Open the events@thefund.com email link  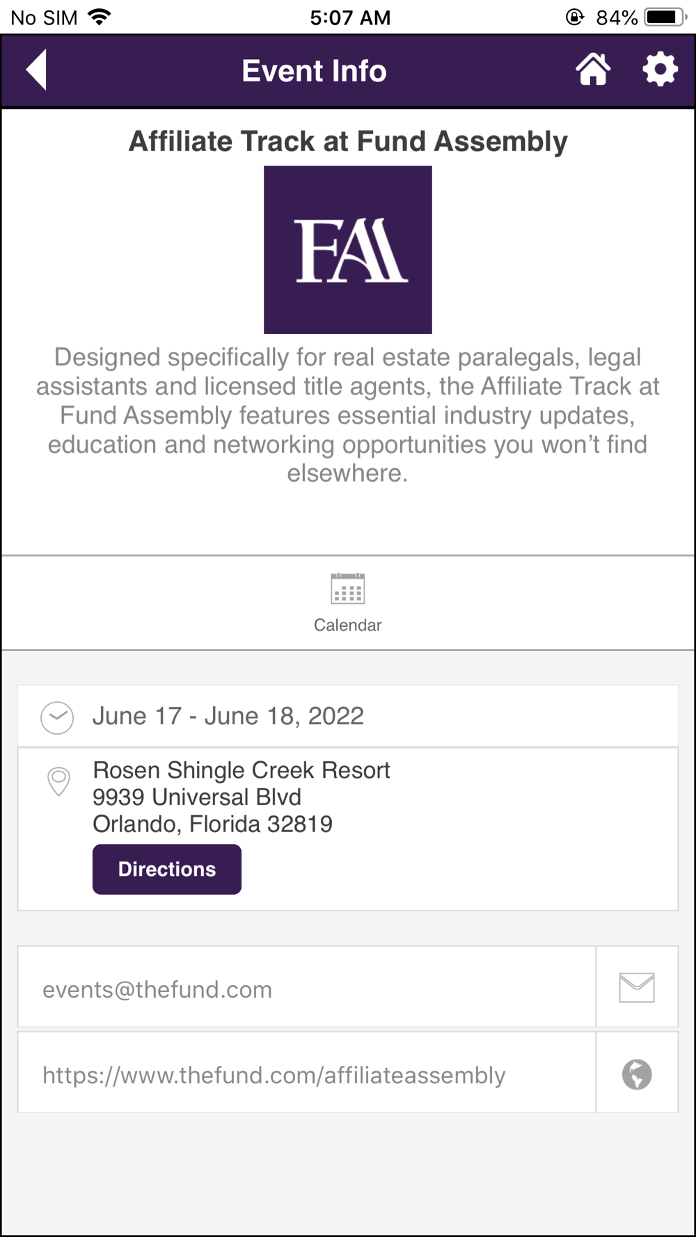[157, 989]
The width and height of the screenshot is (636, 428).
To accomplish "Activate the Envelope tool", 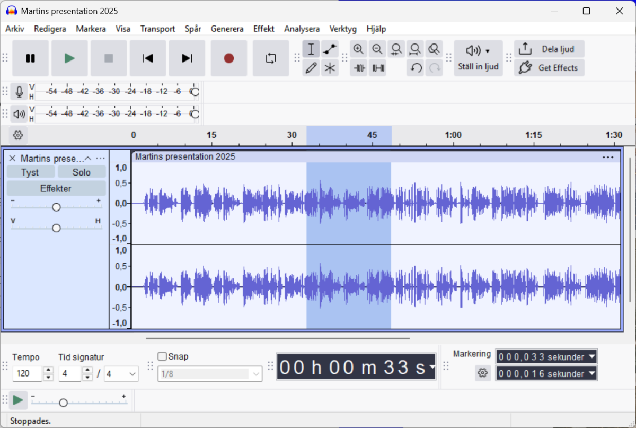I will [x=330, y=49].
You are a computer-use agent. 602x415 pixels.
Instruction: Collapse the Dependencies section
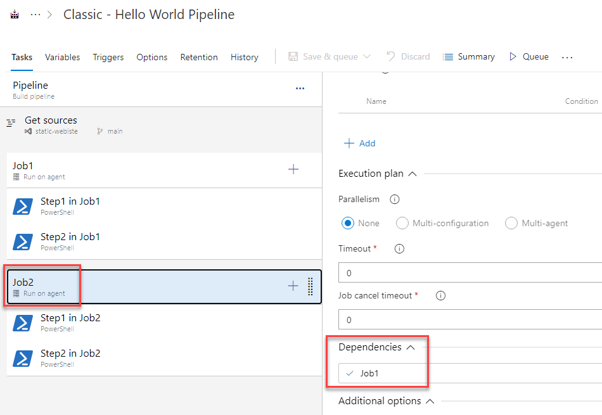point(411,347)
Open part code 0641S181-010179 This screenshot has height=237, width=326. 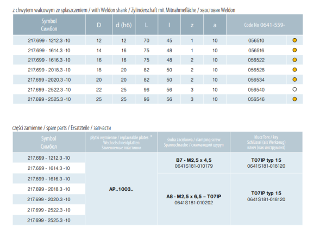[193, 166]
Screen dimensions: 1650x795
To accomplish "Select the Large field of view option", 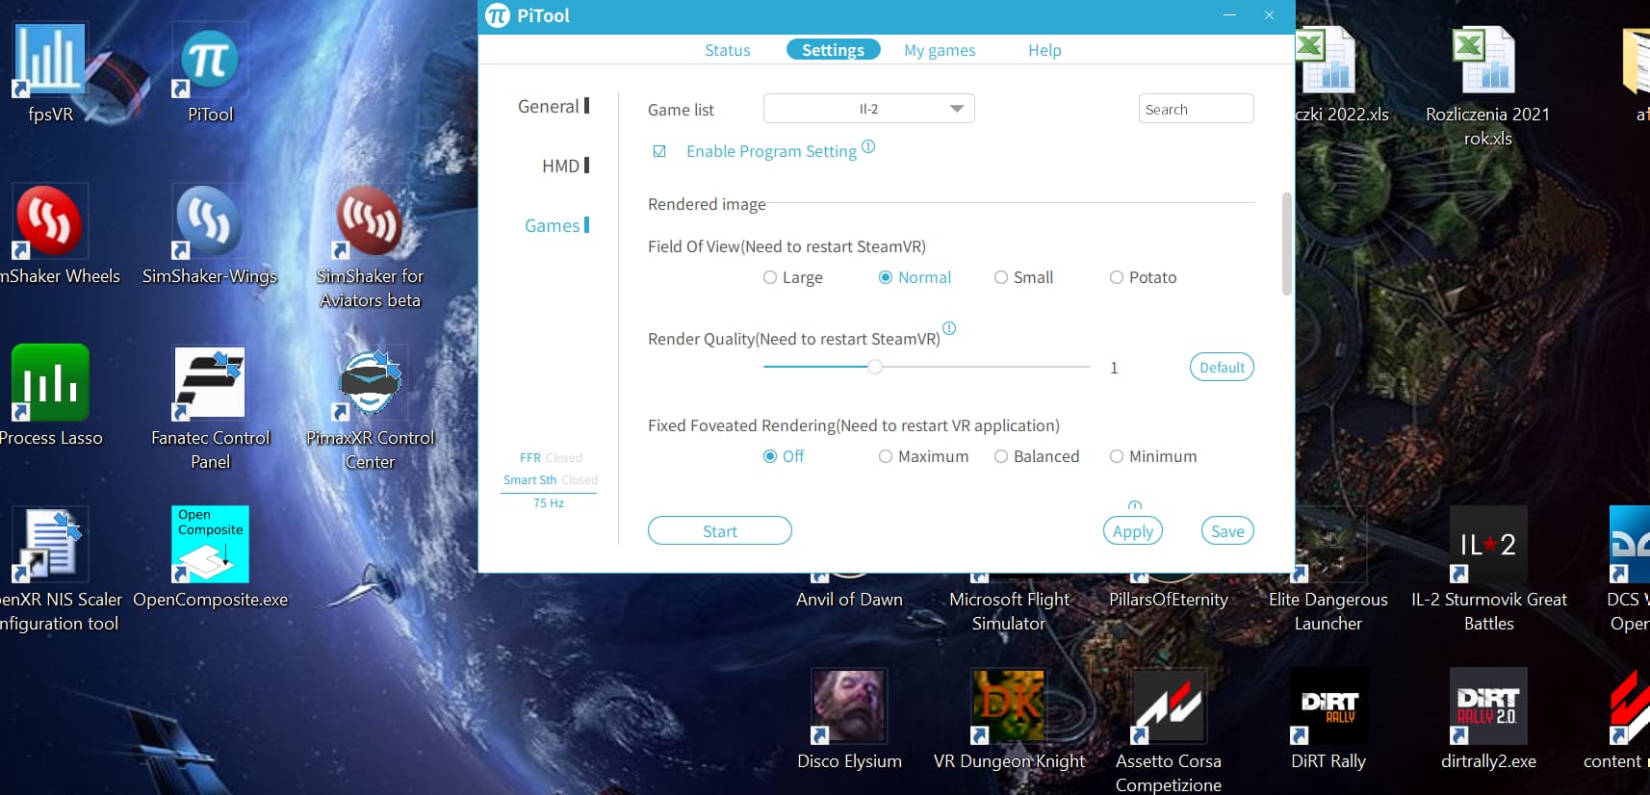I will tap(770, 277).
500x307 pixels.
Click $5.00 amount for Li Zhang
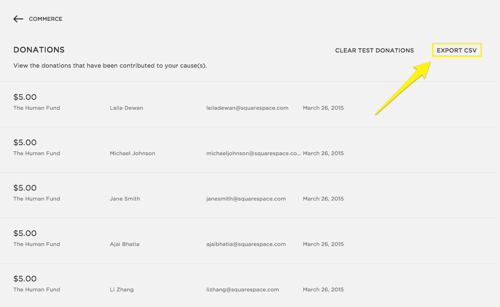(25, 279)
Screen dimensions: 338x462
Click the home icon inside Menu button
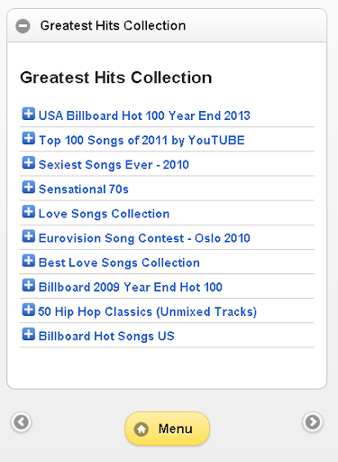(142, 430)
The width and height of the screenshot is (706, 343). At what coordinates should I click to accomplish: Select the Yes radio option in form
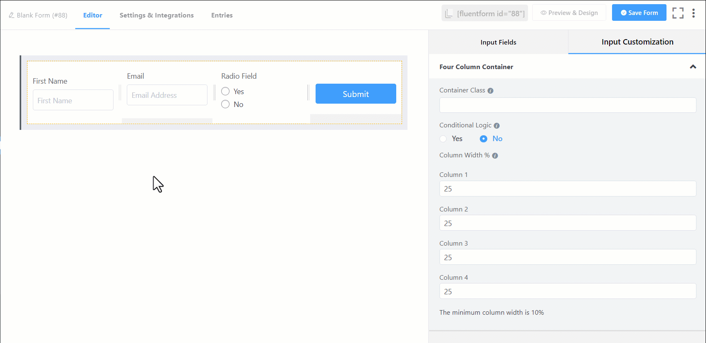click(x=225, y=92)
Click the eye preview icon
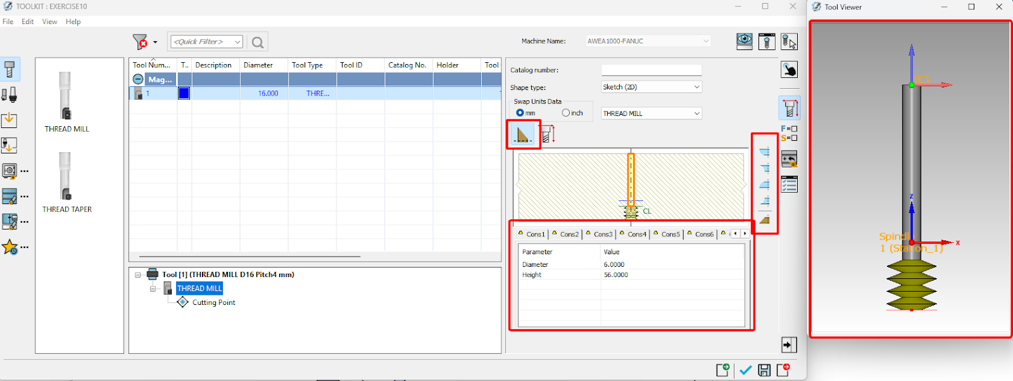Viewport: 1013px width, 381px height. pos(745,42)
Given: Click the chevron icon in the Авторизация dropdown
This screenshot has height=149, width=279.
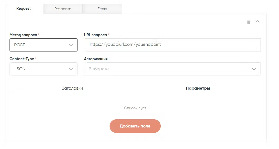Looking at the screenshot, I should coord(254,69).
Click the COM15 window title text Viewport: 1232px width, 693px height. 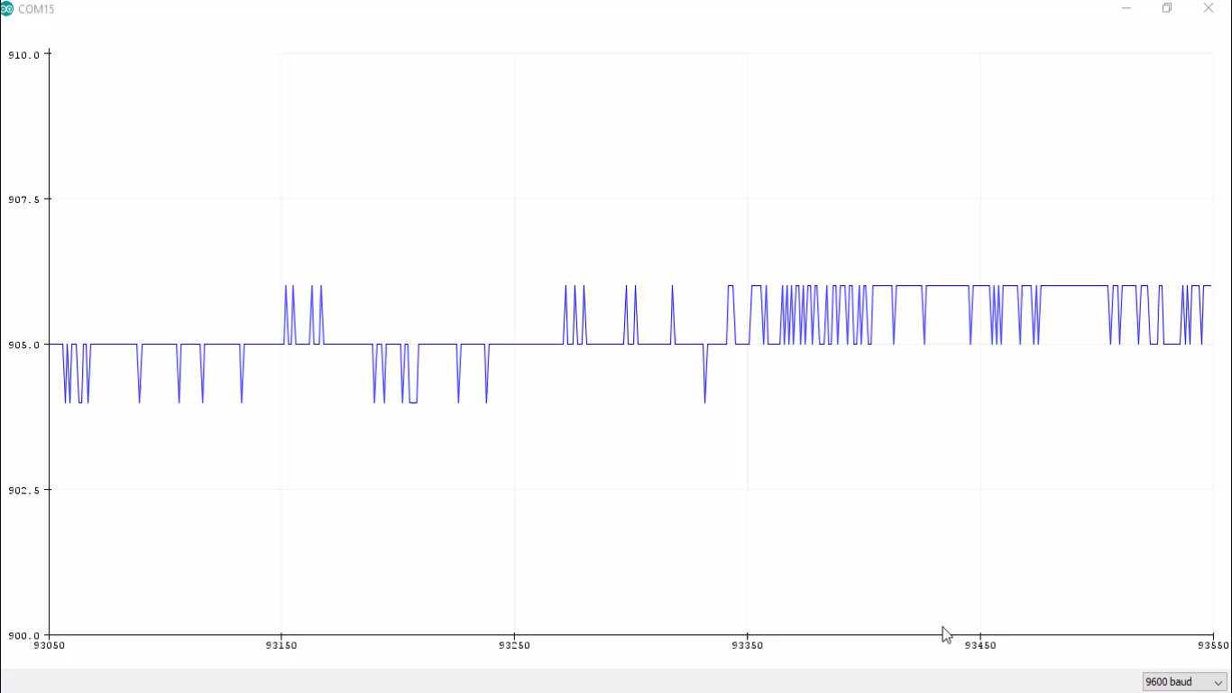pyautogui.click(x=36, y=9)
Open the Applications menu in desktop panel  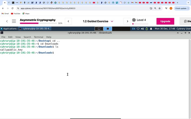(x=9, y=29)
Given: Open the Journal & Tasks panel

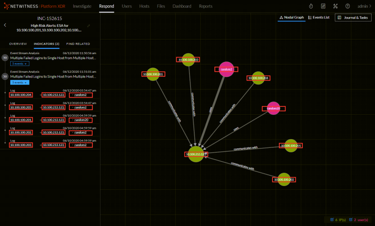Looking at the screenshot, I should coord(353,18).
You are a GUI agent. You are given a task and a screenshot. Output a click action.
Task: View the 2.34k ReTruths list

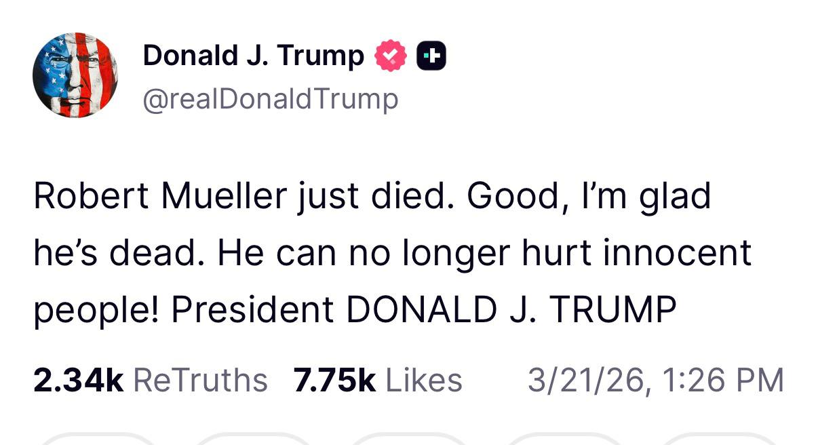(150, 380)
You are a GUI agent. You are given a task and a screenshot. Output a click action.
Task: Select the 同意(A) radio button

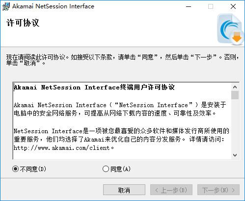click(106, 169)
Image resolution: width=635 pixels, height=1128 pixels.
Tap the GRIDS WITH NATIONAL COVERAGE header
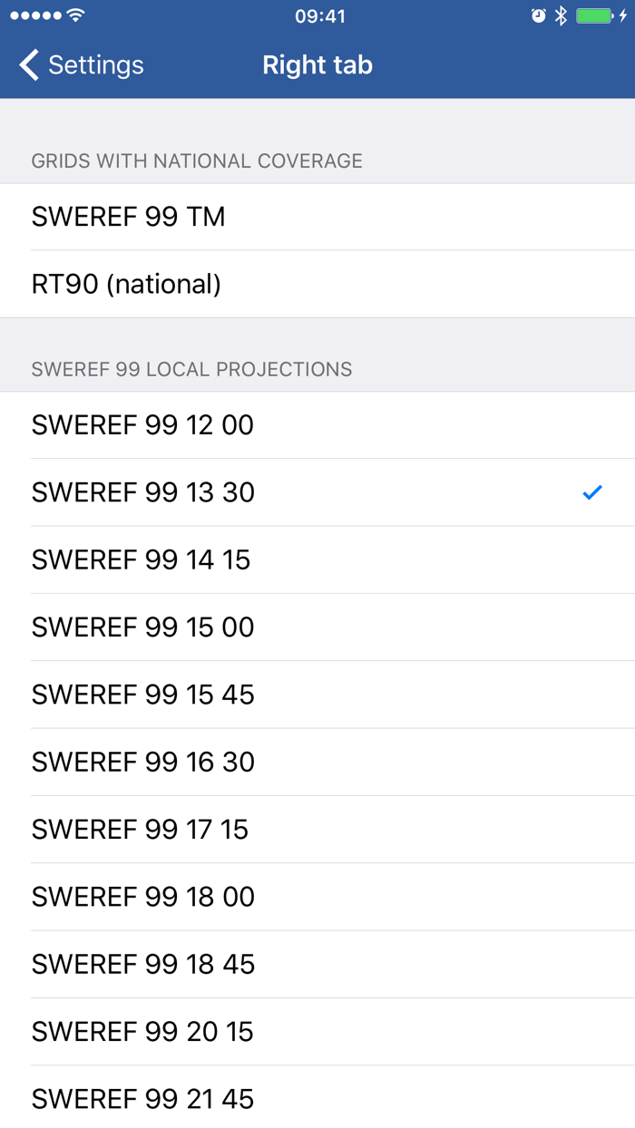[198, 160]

## Action item
Only the lines between the one with "Click $5.00 amount for Li Zhang" and the one with "Given: Click the", those two included, get copied from the material above. Keep it exact and free of pictures.

## Response to this exercise
Click $5.00 amount for Li Zhang
(25, 279)
Screen dimensions: 338x462
Click the home icon inside Menu button
(142, 430)
The width and height of the screenshot is (706, 343). At what coordinates should I click to accomplish: Select the Yes radio option in form
click(x=225, y=92)
Click the eye preview icon
Viewport: 1013px width, 381px height. pos(745,42)
Given: Click the chevron icon in the Авторизация dropdown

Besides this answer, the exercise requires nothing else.